La tua discografia è piena di collaborazioni. Con alcuni di questi artisti mi pare tu condivida una forte amicizia, come Emma Ruth Rundle e i Thou. Qual è il motivo principale che ti spinge a ricercare le collaborazioni, considerando che Mizmor è un progetto solista?

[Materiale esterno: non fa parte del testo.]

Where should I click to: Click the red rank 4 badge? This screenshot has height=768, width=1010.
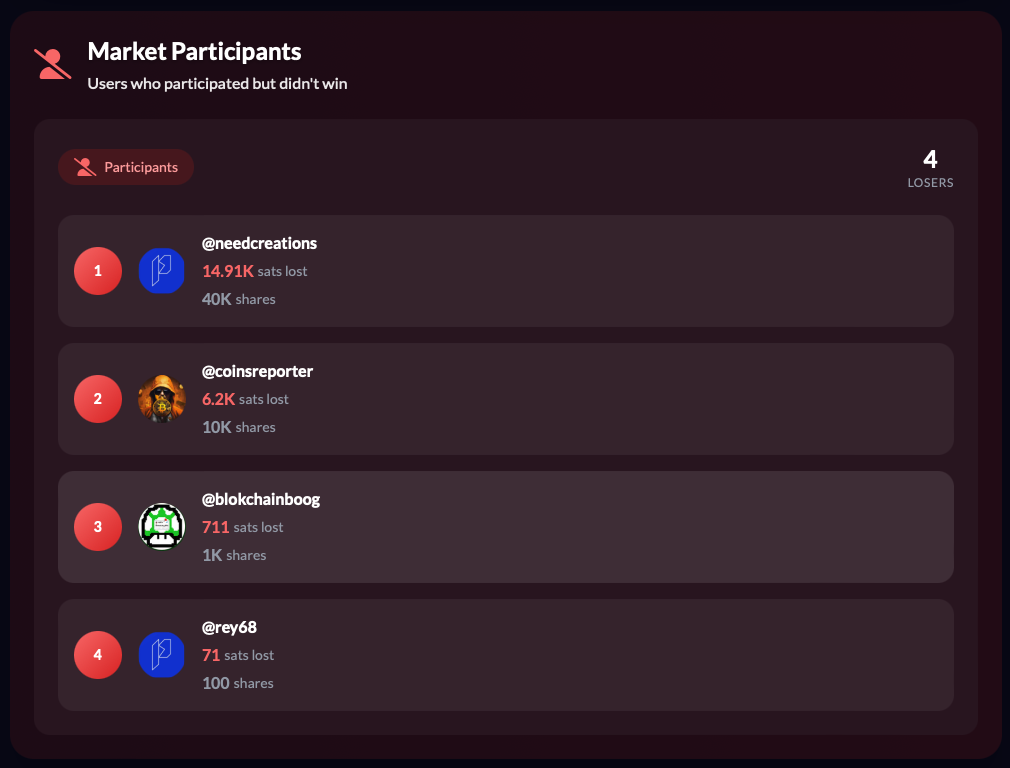98,655
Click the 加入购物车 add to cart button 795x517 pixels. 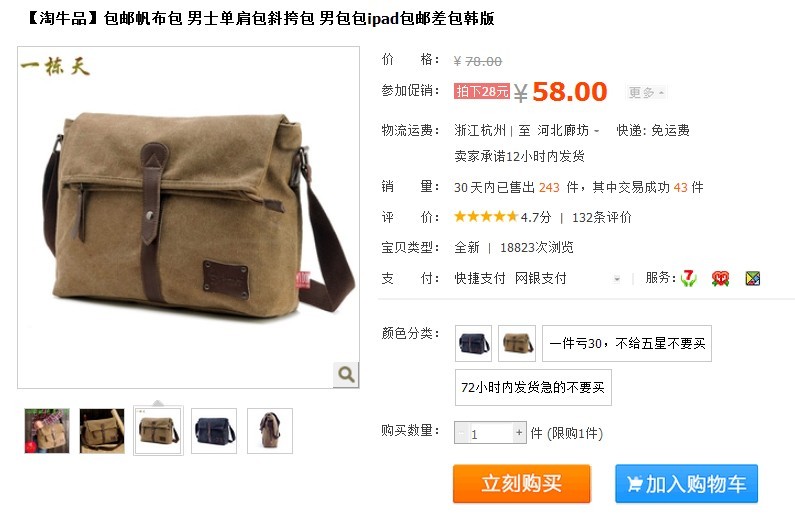[x=686, y=484]
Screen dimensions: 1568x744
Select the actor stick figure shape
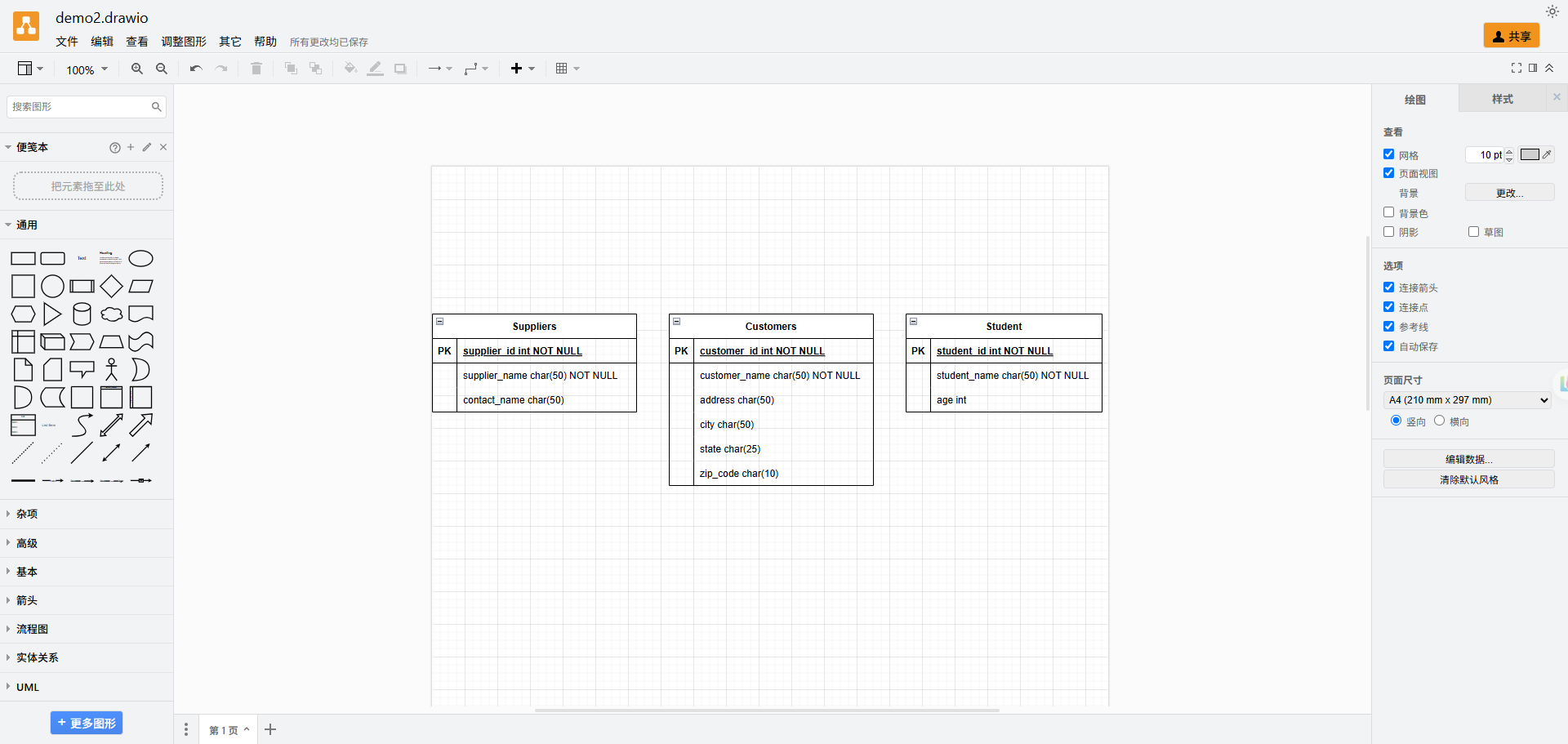pos(112,370)
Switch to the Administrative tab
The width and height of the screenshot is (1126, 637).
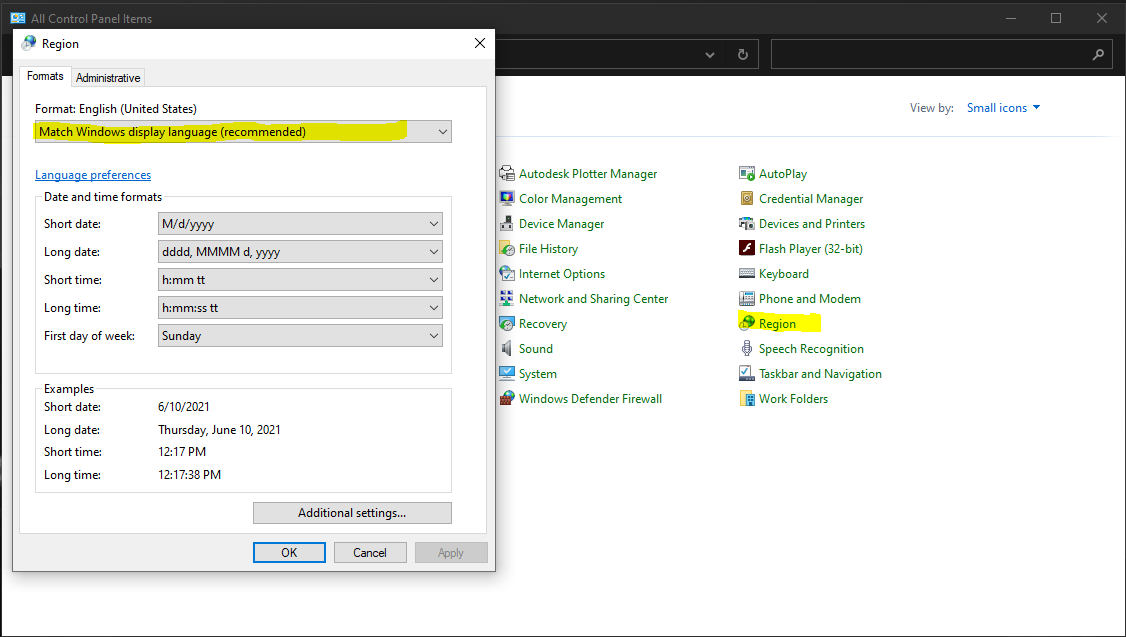108,78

Per me, le collaborazioni sono venute fuori da amicizie personali. Il rispetto per l’arte di ciascuno di noi, l’arrivare a un punto in cui ti senti semplicemente curioso riguardo al fare qualcosa insieme. Non mi sono considerato collaborativo per molto tempo con questo progetto, perché è un progetto solista, e in quel senso ragionavo a compartimenti stagni: le band sono collaborative, i progetti solisti non lo sono. Questo per dire che non sono collaborativo. Poi però mi è venuto in mente che posso collaborare a qualcosa in quanto Mizmor e mischiarlo con lo stile di qualcun altro, senza perdere la mia identità, e potrebbe venirne fuori qualcosa di interessante. Ho collaborato una volta con Andrew Black, un’altra con i Thou, ho lavorato con Emma su un paio di cose nonostante non abbiamo mai fatto un album insieme. Però sì, credo venga fuori dall’amicizia e dal rispetto, e anche dalla curiosità. Poco alla volta mi sono reso conto che mescolare Mizmor con altre cose era divertente: da un lato è una cosa che tende a stressarmi, perché Mizmor è una cosa mia, in cui faccio tutto a modo mio, ma quando collabori con un altro artista ti impegni in una relazione e fai compromessi, c’è un dare e un ricevere in modo che entrambe le identità vengano fuori, un senso di libertà. Posso lasciarmi andare un po’, perché non tutte le decisioni sono decisioni che vorrei prendere. Il succo del discorso è quello, certe decisioni che non vorresti prendere e che spettano all’altro. Questo è il motivo per cui lo facciamo. Quando collaboro con qualcuno sono sempre tentato di dire no, io non lo farei e poi ricordo a me stesso, beh chiaro, è questo il motivo per cui lo stai facendo, per fare cose che altrimenti non faresti! Ho dovuto far nascere una curiosità per tutto ciò, prima di decidere di farlo. Ma è molto divertente e mi piace.
Ultima domanda, abbastanza cliché e spero che non te l’abbiano fatta in troppi: dimmi tre dischi che porteresti su un’isola deserta, o in un rifugio post-apocalittico, per qualsiasi ragione. Dischi a cui sei affezionato, che sono stati importanti per lo sviluppo di Mizmor o altro.
Direi Amarantine di Enya, poi credo che porterei Rift.Canyon.Dreams dei Burning Witch e probabilmente anche il White Album dei Beatles.